L’Ego-psychology version lacanienne.

Quand une célèbre, traduisez médiatiquement incontournable, historienne de la psychanalyse, dans un dictionnaire paru chez l'éditeur Fayard, présente l'Ego psychology (article ‘«’ ‘ Hartmann ’» pages 423-424), elle se cale naturellement sur le jugement de Lacan. Nous la citons : ‘«’ ‘ il (Lacan) n'hésitera pas à traiter l'Ego psychology de ’ ‘«’ ‘chancre constitué par les alibis récurrents du psychologisme ’ ‘»’ ‘ 207 ’ ‘ et à qualifier la psychanalyse américaine, incarnée à ses yeux par les travaux de Hartmann, comme une psychologie dévoyée au service de la libre entreprise. Freud n'était d'ailleurs pas plus indulgent quand il reprochait aux Américains à propos de la question de l'analyse profane d'avoir fait de sa doctrine la bonne à tout faire de la psychiatrie’. ». Ce point de vue sur l’Ego psychology est un des poncifs les plus autorisés de la littérature psychanalytique française.

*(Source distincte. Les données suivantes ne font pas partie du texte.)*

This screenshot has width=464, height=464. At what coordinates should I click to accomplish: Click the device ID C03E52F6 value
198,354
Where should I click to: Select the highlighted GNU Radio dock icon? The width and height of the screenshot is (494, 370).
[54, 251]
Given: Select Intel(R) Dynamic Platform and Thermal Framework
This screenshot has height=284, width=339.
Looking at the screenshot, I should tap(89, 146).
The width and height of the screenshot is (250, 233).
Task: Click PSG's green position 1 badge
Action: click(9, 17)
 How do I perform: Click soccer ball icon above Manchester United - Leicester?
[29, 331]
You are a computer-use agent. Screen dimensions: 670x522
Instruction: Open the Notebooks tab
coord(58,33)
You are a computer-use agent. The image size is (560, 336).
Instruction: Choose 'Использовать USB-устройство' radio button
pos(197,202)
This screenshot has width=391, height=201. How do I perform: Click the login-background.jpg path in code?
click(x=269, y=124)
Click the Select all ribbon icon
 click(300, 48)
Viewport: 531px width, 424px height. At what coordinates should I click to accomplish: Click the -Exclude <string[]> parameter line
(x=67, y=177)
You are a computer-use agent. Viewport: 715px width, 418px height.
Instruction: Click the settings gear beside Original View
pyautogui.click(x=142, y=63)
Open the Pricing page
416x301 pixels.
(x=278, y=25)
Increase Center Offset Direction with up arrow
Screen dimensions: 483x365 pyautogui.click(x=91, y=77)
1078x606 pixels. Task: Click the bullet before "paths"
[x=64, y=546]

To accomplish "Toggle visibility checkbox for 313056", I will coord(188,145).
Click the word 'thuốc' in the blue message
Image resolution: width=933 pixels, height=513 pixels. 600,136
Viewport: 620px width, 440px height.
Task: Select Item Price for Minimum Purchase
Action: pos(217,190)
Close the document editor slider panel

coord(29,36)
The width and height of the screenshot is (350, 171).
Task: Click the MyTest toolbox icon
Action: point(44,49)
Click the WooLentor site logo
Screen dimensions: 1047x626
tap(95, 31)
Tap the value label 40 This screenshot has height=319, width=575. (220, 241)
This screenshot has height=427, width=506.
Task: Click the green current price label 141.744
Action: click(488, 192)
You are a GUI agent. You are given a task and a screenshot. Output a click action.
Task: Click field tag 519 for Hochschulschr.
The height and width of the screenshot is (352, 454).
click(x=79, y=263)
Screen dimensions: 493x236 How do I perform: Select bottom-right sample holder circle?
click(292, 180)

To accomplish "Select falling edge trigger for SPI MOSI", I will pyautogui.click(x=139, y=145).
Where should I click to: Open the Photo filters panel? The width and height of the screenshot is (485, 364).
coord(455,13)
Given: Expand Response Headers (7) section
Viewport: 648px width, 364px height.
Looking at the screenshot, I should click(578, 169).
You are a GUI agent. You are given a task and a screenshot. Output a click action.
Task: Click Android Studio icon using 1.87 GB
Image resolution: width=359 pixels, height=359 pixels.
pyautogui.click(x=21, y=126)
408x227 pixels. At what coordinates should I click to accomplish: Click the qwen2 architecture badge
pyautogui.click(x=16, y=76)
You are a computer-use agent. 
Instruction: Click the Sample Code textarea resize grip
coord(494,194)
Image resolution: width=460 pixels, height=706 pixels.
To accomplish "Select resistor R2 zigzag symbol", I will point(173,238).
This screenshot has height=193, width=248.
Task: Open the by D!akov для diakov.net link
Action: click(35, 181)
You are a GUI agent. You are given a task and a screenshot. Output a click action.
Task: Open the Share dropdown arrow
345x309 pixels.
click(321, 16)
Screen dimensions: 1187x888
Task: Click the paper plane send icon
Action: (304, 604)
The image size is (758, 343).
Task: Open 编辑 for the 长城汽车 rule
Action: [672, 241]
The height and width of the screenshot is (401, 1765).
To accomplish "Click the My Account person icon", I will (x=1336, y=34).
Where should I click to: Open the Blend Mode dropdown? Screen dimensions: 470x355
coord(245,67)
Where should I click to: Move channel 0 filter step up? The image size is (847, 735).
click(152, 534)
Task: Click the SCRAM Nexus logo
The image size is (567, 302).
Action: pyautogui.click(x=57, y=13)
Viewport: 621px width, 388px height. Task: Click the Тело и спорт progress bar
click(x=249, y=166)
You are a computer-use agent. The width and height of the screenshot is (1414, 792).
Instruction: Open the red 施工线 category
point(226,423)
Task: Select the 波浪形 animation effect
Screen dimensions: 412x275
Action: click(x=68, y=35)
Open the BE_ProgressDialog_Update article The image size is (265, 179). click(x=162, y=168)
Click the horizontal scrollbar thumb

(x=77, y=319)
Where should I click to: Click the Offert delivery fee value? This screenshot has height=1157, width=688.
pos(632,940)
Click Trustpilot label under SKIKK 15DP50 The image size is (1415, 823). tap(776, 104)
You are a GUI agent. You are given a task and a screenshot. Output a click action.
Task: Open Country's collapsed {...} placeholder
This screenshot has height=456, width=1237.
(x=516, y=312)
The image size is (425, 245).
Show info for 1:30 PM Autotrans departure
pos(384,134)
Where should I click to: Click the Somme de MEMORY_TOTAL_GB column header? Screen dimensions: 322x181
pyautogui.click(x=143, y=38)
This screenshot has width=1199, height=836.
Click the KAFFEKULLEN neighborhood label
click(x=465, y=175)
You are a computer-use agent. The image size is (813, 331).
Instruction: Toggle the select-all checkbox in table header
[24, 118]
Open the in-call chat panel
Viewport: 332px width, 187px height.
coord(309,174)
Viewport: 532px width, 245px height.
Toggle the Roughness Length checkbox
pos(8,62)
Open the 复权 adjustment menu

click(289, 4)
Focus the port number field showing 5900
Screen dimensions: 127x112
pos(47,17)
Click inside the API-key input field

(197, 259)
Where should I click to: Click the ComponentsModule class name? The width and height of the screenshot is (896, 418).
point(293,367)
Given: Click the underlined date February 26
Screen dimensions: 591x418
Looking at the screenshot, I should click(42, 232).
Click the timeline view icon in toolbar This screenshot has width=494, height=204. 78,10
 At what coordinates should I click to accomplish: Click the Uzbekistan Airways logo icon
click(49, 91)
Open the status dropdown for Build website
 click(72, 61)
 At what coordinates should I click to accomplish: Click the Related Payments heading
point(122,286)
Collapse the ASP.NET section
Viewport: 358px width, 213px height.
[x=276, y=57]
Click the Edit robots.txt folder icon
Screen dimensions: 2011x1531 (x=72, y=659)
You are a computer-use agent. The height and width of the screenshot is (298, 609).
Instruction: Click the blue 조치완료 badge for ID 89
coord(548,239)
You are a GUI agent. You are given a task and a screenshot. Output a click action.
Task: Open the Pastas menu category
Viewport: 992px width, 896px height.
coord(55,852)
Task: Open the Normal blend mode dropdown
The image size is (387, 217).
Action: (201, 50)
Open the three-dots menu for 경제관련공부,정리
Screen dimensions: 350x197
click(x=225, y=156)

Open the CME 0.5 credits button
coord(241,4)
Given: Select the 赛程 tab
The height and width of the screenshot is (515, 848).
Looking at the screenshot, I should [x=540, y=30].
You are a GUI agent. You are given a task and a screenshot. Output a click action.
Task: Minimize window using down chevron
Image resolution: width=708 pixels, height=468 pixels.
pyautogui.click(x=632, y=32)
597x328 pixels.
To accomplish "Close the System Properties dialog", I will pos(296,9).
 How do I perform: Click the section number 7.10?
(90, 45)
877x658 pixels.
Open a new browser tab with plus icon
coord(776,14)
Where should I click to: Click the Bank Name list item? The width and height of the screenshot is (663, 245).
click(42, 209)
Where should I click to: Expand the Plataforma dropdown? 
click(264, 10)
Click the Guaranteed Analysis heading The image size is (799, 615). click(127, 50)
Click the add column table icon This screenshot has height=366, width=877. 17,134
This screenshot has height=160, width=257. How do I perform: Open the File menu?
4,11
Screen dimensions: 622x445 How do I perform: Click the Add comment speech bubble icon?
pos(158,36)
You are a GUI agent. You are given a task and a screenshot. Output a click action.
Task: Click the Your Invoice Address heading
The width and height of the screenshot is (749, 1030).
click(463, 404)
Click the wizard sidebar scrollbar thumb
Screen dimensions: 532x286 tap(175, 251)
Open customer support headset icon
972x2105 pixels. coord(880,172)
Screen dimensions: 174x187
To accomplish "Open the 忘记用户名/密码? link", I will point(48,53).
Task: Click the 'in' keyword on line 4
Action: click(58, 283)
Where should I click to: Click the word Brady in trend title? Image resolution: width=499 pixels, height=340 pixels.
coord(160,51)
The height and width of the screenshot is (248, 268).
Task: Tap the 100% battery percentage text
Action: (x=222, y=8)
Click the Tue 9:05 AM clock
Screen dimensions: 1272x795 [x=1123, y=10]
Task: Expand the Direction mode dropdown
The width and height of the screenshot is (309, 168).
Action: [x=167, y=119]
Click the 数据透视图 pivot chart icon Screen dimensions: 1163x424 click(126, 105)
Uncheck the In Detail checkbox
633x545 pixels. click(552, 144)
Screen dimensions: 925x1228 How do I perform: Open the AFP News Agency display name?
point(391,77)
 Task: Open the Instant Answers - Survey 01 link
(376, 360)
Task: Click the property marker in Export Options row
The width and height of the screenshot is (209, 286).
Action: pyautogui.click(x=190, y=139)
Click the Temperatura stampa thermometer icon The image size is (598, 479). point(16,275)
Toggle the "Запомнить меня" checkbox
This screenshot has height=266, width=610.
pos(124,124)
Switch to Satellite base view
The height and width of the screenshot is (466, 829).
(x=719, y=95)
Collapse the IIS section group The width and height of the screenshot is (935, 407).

On voit en ces quelques lignes se condenser plusieurs amalgames (irruption de passion primaire sinon de mauvaise foi). Premier amalgame : la psychanalyse américaine réduite à l’Ego psychology, et on argue des critiques de Freud à l’égard de certaines erreurs de la psychanalyse américaine, pour en faire une critique de l'Ego psychology. Deuxième amalgame : l’Ego psychology assimilée à la psychologie et renvoyée aux critiques opposées au « psychologisme ». Troisième amalgame : la psychologie au service de la libre entreprise (NB. Il faut traduire ici : « libre entreprise » doit être compris comme « libre exploitation du prolétariat »). Ces dérapages s’aggravent de télescopages de temps : la critique développée par Freud dans la question de l'analyse profane date de 1926. À l'époque, et pour une dizaine d'années encore, Hartmann est psychanalyste viennois 208 et l'un des préférés de Freud, ce qu'il restera jusqu'à la fin. Il a dû un jour s’exiler en Amérique, comme Freud en Grande-Bretagne, et par un effet rétroactif sa tardive naturalisation forcée revient en flash back le disqualifier ; la psychologie viennoise du moi est devenue la psychologie américaine.

Notes
207.

Souligné par nous. Nous n'allons pas épiloguer sur la violence du propos. Nous ne nous arrêterons pas non plus sur l'utilisation hors de son champ d'origine du reproche de psychologisme, parce que nous y consacrerons un long développement à propos de Canguilhem. Disons rapidement que la critique de psychologisme, menée par Frege et Husserl, ne constitue en aucun cas une critique de la psychologie en tant que telle, mais une critique du point de vue empirique en épistémologie (comme chez Stuart Mill).

208.

Sait-on que Heinz Hartmann participa occasionnellement (voir W. M. Johnston « L’esprit viennois »), comme Karl Popper, aux discussions du Cercle de Vienne où est né le positivisme logique qui a marqué profondément toute la philosophie anglo-saxonne, et indirectement des psychanalystes comme Bion, ou Schafer . On aurait tort d’en faire un esprit borné comme on se plait chez nous à voir les américains.